Lesson 5 using embedding in RAG

Deepti_Prasad · August 10, 2024, 11:03am

I ran down the question-answer model, here is what seemed a bit misleading or more correlative answer

My input

answers = [
“What are the colors in a rainbow?”,
“There are seven colors in rainbow.”,
“Violet-Indigo-Blue-Green-Yellow-Orange-Red are rainbow colors”,
“Indian flag has orange, white and green color”,
“White color signifies peace”
]

question = ‘What are the colors in a rainbow?’

The output I got
[0.4508, 0.4945, 0.4285, 0.416, 0.3439]
Question = What are the colors in a rainbow?
Best answer = There are seven colors in rainbow.

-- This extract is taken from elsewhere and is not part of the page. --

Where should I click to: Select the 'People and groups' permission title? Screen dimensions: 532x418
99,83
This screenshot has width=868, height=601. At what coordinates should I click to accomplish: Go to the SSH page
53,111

The question stated what are the colors in rainbow and yet the best answer comes number of colors in a rainbow?

is the model more relating the embedding only with colors and rainbow?? words and subwords? why didn’t the model consider the start word or I should say meaning of the whole question?

Regards
DP

Nevermnd · August 10, 2024, 11:42am

@Deepti_Prasad,

I have not taken this class, but I thought, what Deepti is producing a question by herself !?!

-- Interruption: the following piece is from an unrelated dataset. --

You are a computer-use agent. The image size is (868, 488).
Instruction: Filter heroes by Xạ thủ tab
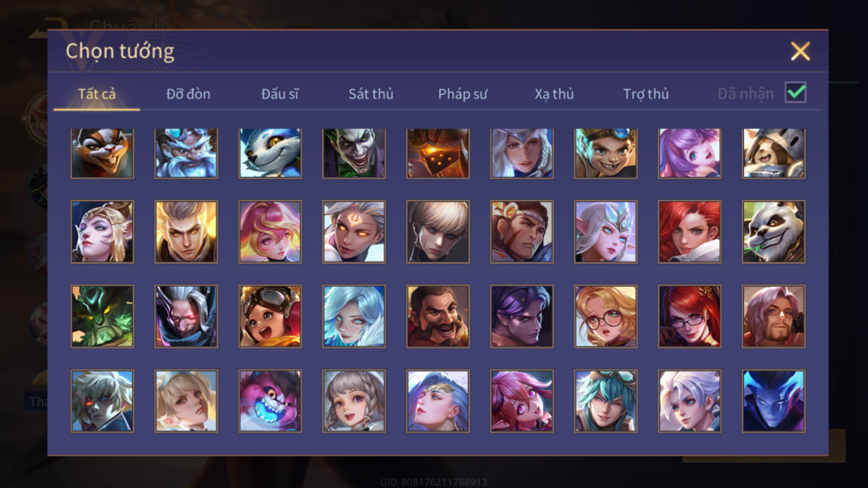(x=554, y=94)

Unfortunately I cannot answer it, yet your contributions are always appreciated.

*I feel anyone that can answer her question should consider it a serious, not ‘trivial’ request.

ofermend · August 11, 2024, 4:14pm

Hi @Deepti_Prasad
Is this using the facebook_DPR embedding model?
I just ran this example and I get a different set of scores ([0.6339, 0.7427, 0.6784, 0.5929, 0.4869]). Nevertheless, the best answer is “There are seven colors in rainbow”, so let me address that anyways: embedding models are not perfect and they really depend on the dataset they were trained on. It’s difficult to say why exactly this happened without having visibility into DPR and its training data + training process. In this case the two answers that discuss “colors in a rainbow” are first, second and third and as you can see they all have relatively high scores (0.63 - 0.74 in my run), and the other answers are lower. If the response to “there are seven colors in the rainbow” would get a really high score like 0.95 I would be surprised.

Deepti_Prasad · August 11, 2024, 4:27pm

I cannot confirm this, but it is from lesson 5, I have short-term memory even if I did this assignment yesterday

But as you stated you too got the same best answer as I got, can the reason be because of the priority of sentence used “There are seven colors in a rainbow” being mentioned first?

But the whole meaning of being able to understand contextual meaning still doesn’t signifies priority of mentioning an answer.

I just noticed one thing the score output in mine and your’s as well has the highest score for the right statement i.r.t. Violet-Indigo-Blue-Green-Yellow-Orange-Red are rainbow colors”

So actually RAG is getting context with the right score but is not choosing it as best answer?!!! Probably that is key where it need to be addressed on not prioritising which sentences is mentioned first or second? and get the difference between what and how in a sentence??

I will recheck on the embedding model and update you!!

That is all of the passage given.